Supreme Motive

. . . walk worthy of the Lord, fully pleasing Him, being fruitful in every good work.  —Colossians 1:10

A first-grader beamed with satisfaction as he handed me a spelling test on which his teacher had written a large “100%—Good work!” The boy said, “I showed this to Mom and Dad because I knew it would please them.” I could just see him riding home on the bus, hardly able to wait for the moment when his parents would express their excitement with how well he had done. His desire to make Mom and Dad happy was obviously a very important motivating factor in his life.

In 2 Timothy 2:3, Paul used the image of a soldier who serves with single-minded devotion to please his commanding officer. He wanted Timothy to know the supreme reason for serving God, even when the going gets tough. Wholehearted devotion, marked by hard work and careful attention to God’s rules, brings the greatest glory to the Lord when it comes from a yielded and loving heart.

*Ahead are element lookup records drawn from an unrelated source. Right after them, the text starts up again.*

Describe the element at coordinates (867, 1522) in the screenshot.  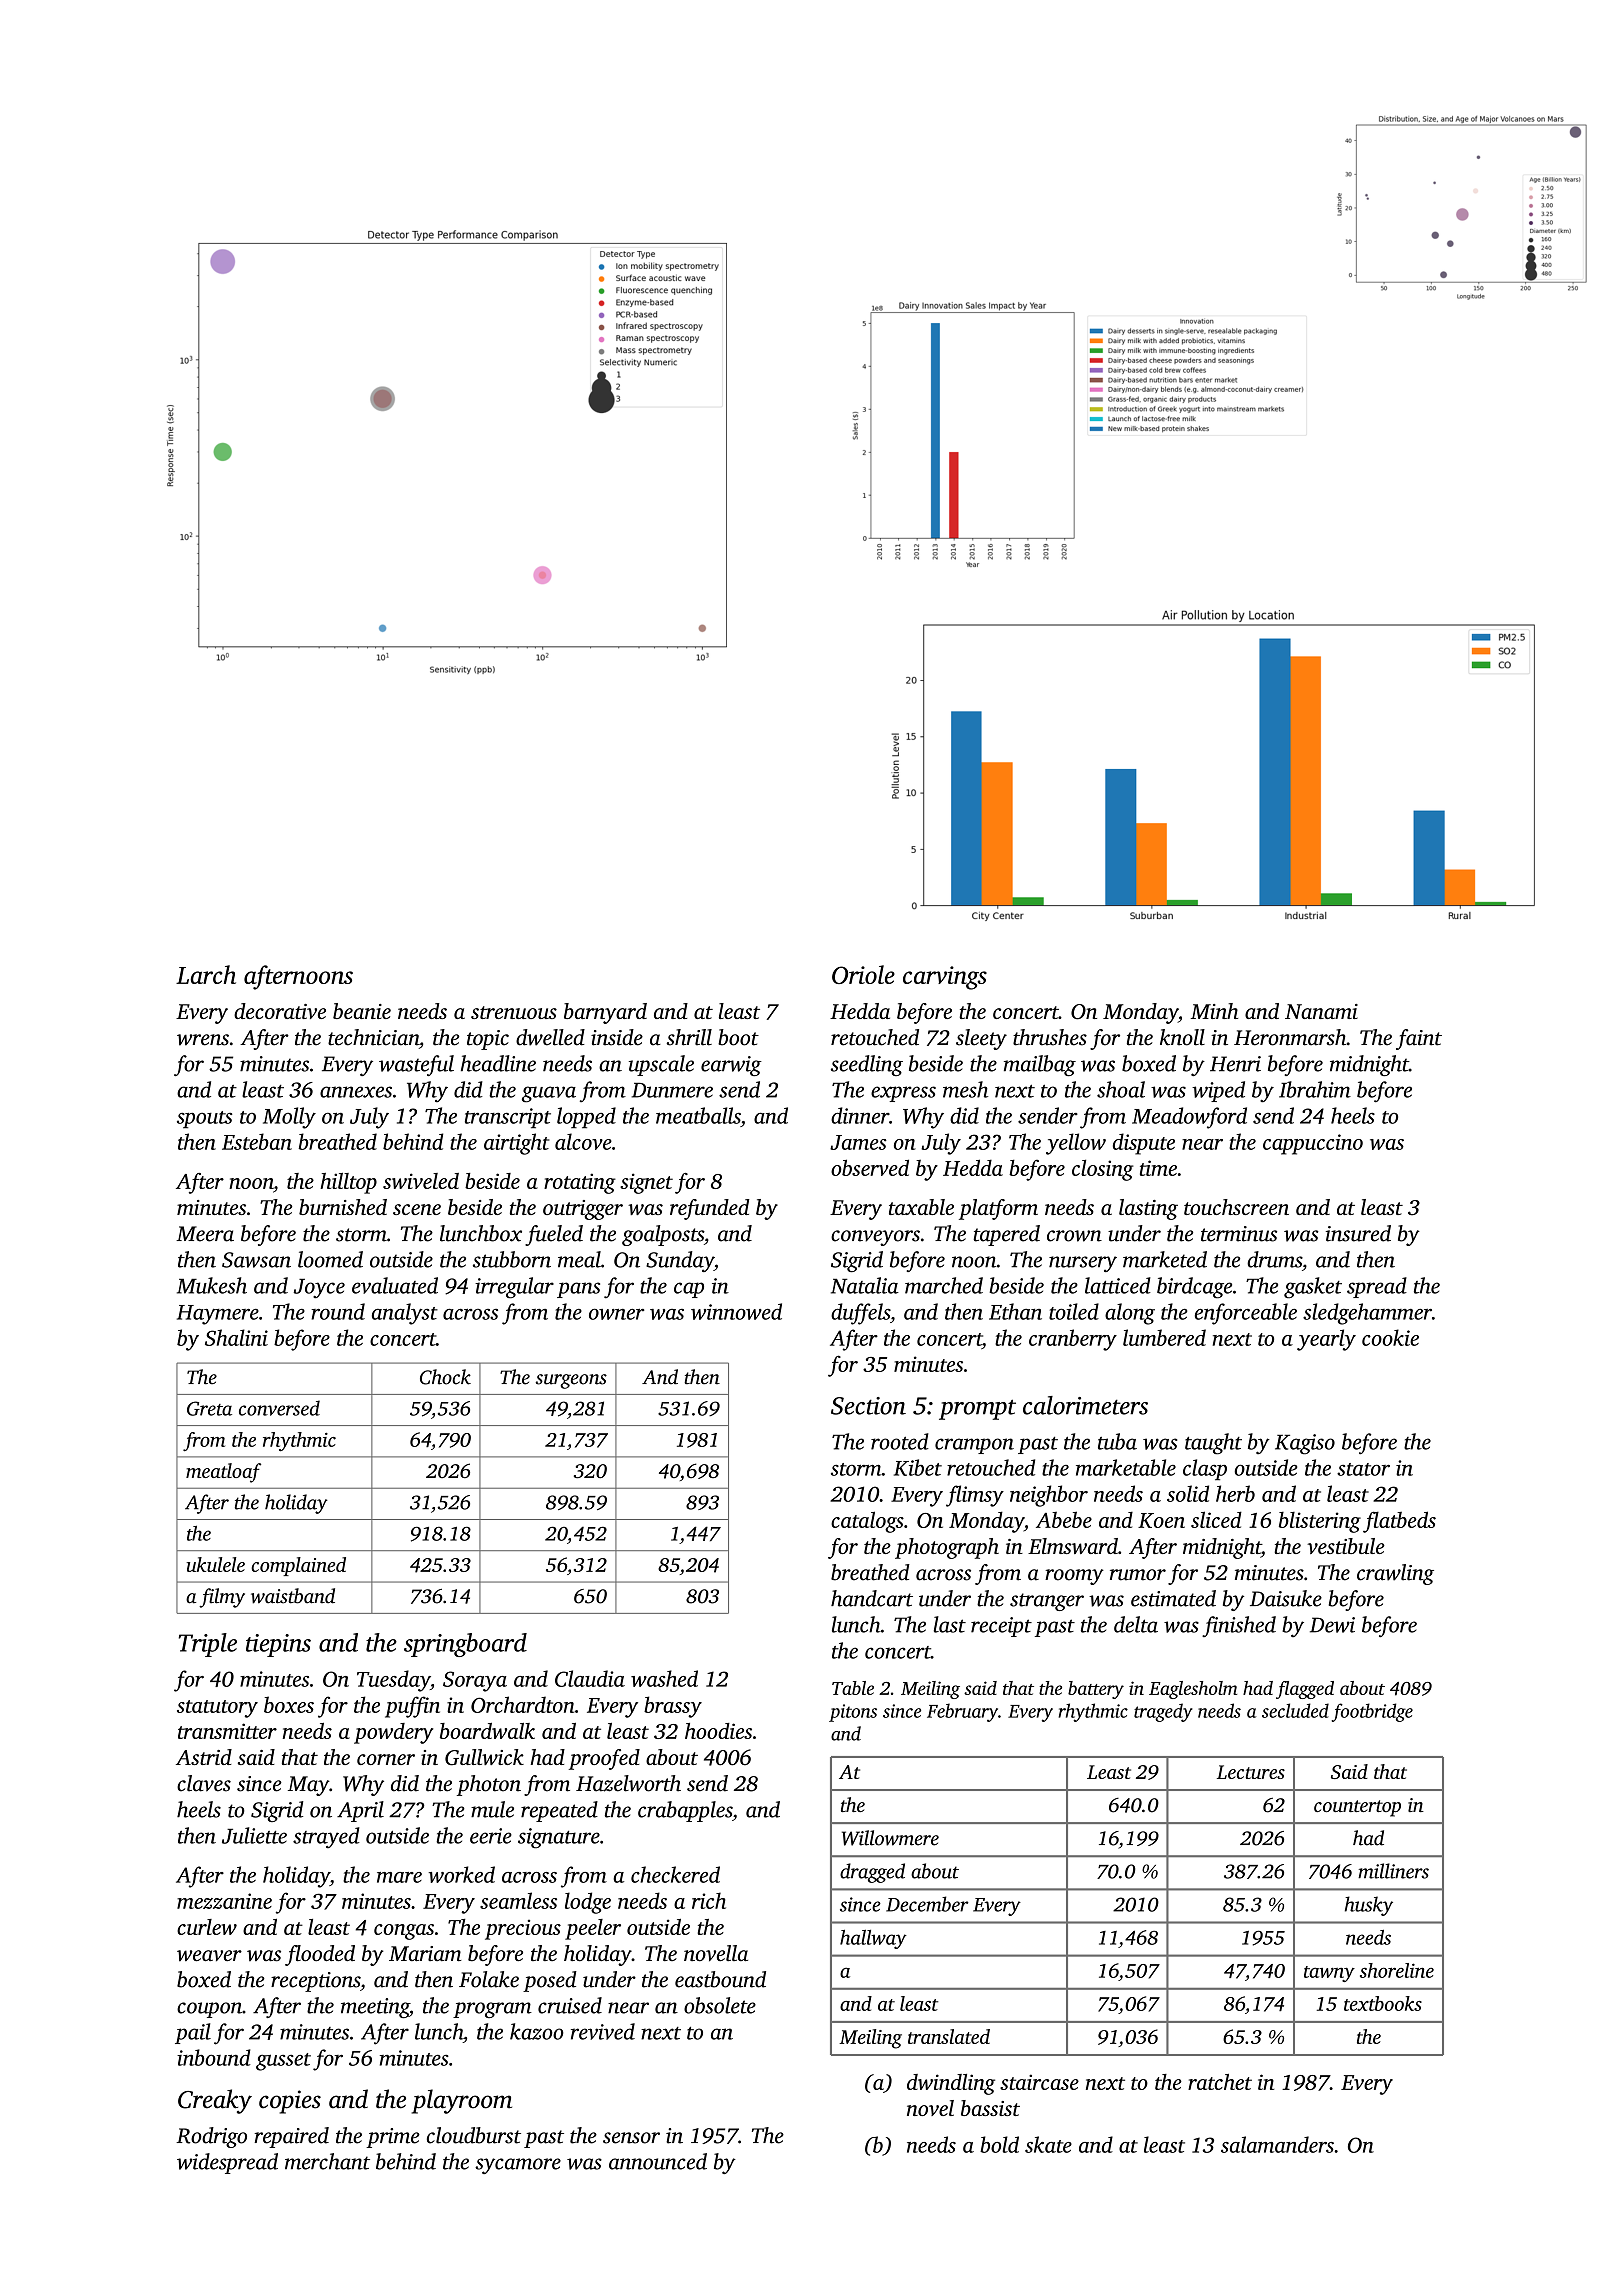
I see `catalogs` at that location.
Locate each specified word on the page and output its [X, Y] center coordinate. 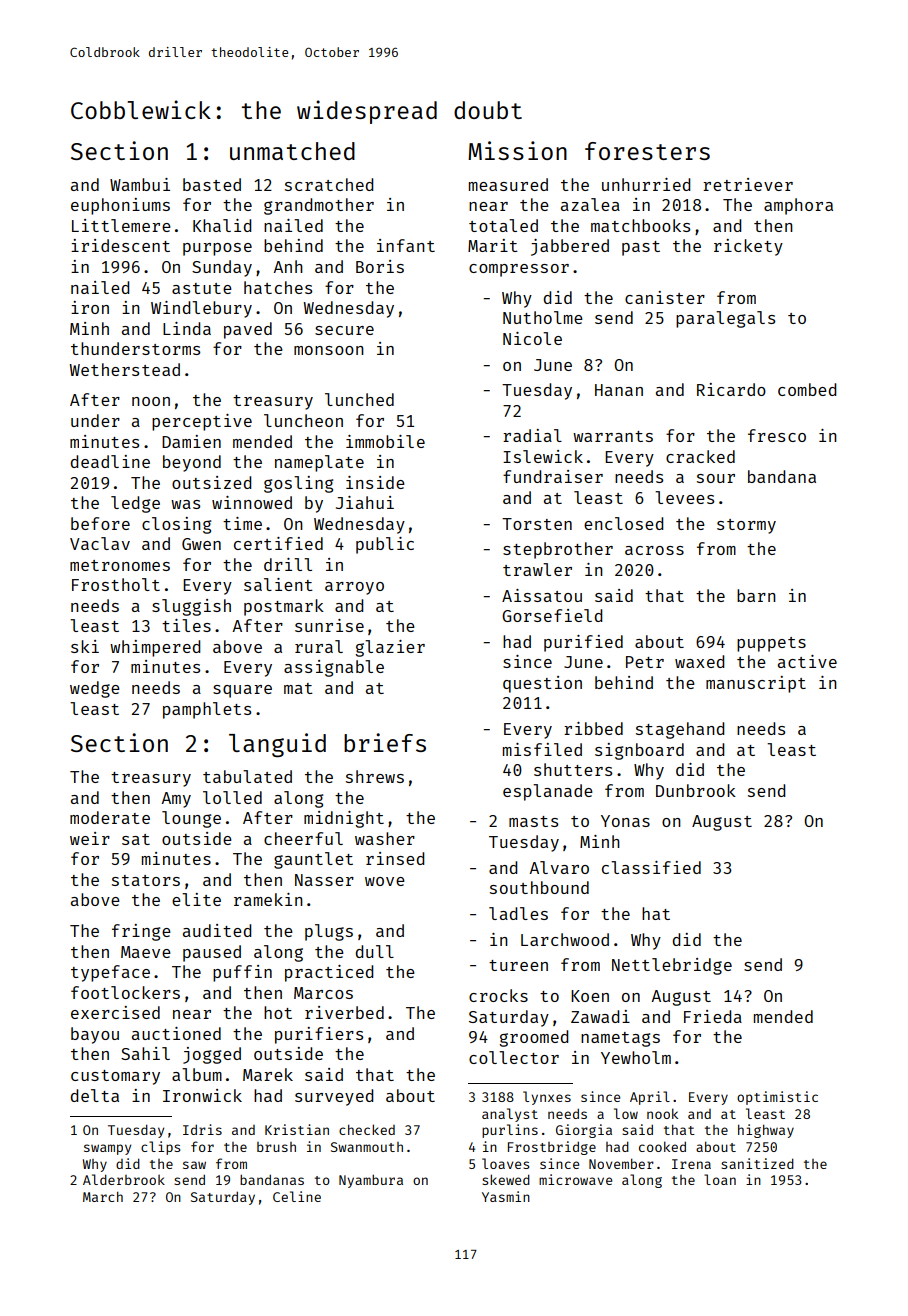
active [807, 661]
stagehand [680, 730]
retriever [748, 184]
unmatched [292, 151]
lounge [191, 819]
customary [115, 1077]
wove [385, 881]
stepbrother [558, 550]
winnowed [252, 502]
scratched [329, 184]
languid [277, 745]
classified [651, 867]
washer [385, 838]
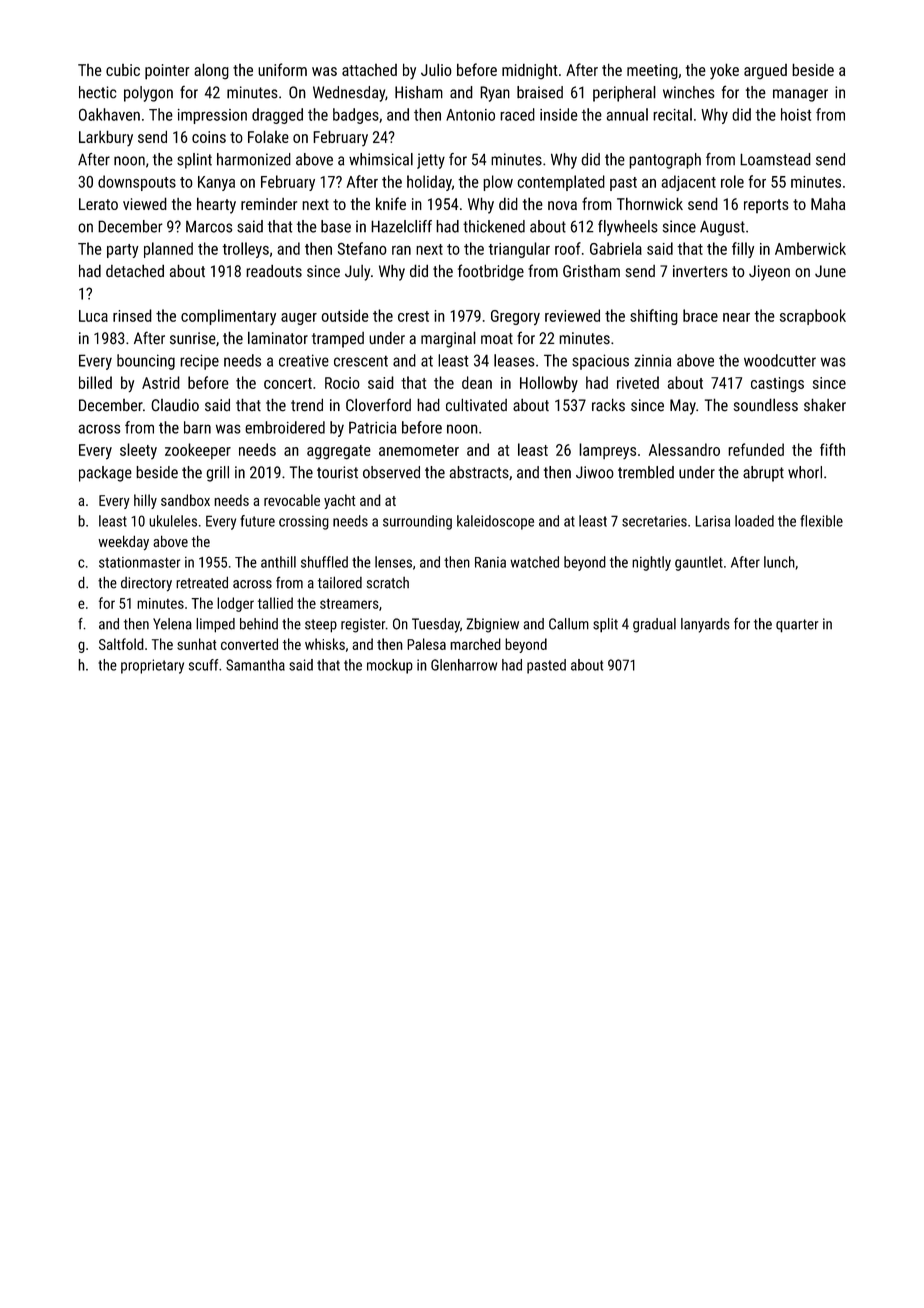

In His humanity, our Savior desired that the prospect of a cruel death and of becoming the sin-offering for mankind would pass from Him. Nevertheless He prayed, “Not My will, but Yours, be done” (Luke 22:42). Jesus’ supreme motive was a desire to please His Father. That should be our incentive too.

Herbert Vander Lugt

In all I think and say and do,
  I long, O God, to honor You;
  But may my highest motive be
  To love the Christ who died for me. 

D. De Haan

Others see what we do, but God sees why we do it.